Opaque result type question

mackoj · 2020-02-04T15:43:45.845Z

Hi,

Why the first part work and not the second ?

import SwiftUI

// Why does this works

enum Blueprint {
  case boeing747
  case concorde
}

protocol Plane { }
struct Boeing747: Plane { }
struct Concorde: Plane { }

func factory(_ blueprint : Blueprint) -> some Plane {
  return Boeing747()
}

// And this does not work ?

enum Screen {
  case homepage
  case setting
  case loggin
}

struct HomePage: View { var body: some View { Text("Homepage") } }
struct Setting: View { var body: some View { Text("Setting") } }
struct Loggin: View { var body: some View { Text("Loggin") } }


func screenBuilder(_ screen : Screen) -> some View {
  switch screen {
  case .homepage:
    return HomePage()
  default: break
  }
  return Text("Not Implemented")
}

I don't understand why I have this error.

error: SwiftUIRouter.playground:37:6: error: function declares an opaque return type, but the return statements in its body do not have matching underlying types
func screenBuilder(_ screen : Screen) -> some View {
     ^

SwiftUIRouter.playground:40:12: note: return statement has underlying type 'HomePage'
    return HomePage()
           ^

SwiftUIRouter.playground:43:10: note: return statement has underlying type 'Text'
  return Text("Not Implemented")

Alejandro · 2020-02-04T15:47:47.805Z

You’re returning two different types of Views, only 1 type of View can be returned.

mackoj · 2020-02-04T15:51:26.086Z

Ok but opaque result type should allow me to return objects of different type that conform to the same protocol ? No ?

Because this won't work either.

func screenBuilder<T : View>(_ screen : Screen) -> T {
  switch screen {
  case .homepage:
    return HomePage()
  default: break
  }
  return Text("Not Implemented")

_Job item A_. In the Swift forum thread, change the passage between "You’re returning two" and "won't work either.", inclusive, so that "protocol" becomes "interface".
_Job item B_. Please translate this sentence from the Swift forum thread into Spanish: "I don't understand why I have this error."

_Record set_.
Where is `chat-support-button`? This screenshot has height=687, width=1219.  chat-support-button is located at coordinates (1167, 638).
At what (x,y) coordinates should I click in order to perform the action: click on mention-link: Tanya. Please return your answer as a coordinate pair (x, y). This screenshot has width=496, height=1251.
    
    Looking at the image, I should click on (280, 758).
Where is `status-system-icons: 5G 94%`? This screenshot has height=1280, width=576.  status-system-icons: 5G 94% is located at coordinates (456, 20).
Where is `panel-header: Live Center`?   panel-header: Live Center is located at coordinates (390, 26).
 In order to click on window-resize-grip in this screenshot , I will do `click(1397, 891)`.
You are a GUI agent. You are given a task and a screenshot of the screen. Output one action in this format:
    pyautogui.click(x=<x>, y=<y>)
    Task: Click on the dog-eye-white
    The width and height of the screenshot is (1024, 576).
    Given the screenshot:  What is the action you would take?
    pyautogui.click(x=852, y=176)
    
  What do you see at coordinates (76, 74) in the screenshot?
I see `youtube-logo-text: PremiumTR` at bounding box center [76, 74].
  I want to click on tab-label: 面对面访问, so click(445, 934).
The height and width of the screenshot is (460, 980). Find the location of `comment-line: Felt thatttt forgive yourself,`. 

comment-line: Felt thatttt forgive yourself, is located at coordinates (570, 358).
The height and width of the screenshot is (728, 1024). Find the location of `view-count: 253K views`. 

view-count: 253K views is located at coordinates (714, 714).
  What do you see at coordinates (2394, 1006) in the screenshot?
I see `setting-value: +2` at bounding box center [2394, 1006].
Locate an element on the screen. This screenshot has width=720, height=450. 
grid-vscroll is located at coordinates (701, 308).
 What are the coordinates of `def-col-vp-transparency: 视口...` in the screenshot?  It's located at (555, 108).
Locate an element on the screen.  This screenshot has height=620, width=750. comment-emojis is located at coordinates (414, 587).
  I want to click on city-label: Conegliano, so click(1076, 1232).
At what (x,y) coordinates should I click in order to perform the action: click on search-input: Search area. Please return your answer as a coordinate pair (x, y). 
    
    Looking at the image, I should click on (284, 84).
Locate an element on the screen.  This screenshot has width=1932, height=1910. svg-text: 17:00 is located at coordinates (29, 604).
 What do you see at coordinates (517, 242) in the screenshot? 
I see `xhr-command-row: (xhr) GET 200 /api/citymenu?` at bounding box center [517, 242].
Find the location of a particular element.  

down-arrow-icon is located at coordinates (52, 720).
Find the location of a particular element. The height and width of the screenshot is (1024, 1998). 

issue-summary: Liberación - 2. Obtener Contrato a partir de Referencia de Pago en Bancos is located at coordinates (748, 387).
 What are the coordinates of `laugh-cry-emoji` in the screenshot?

_Exercise result A_.
You’re returning two different types of Views, only 1 type of View can be returned.

mackoj · 2020-02-04T15:51:26.086Z

Ok but opaque result type should allow me to return objects of different type that conform to the same interface ? No ?

Because this won't work either.

_Exercise result B_. No entiendo por qué tengo este error.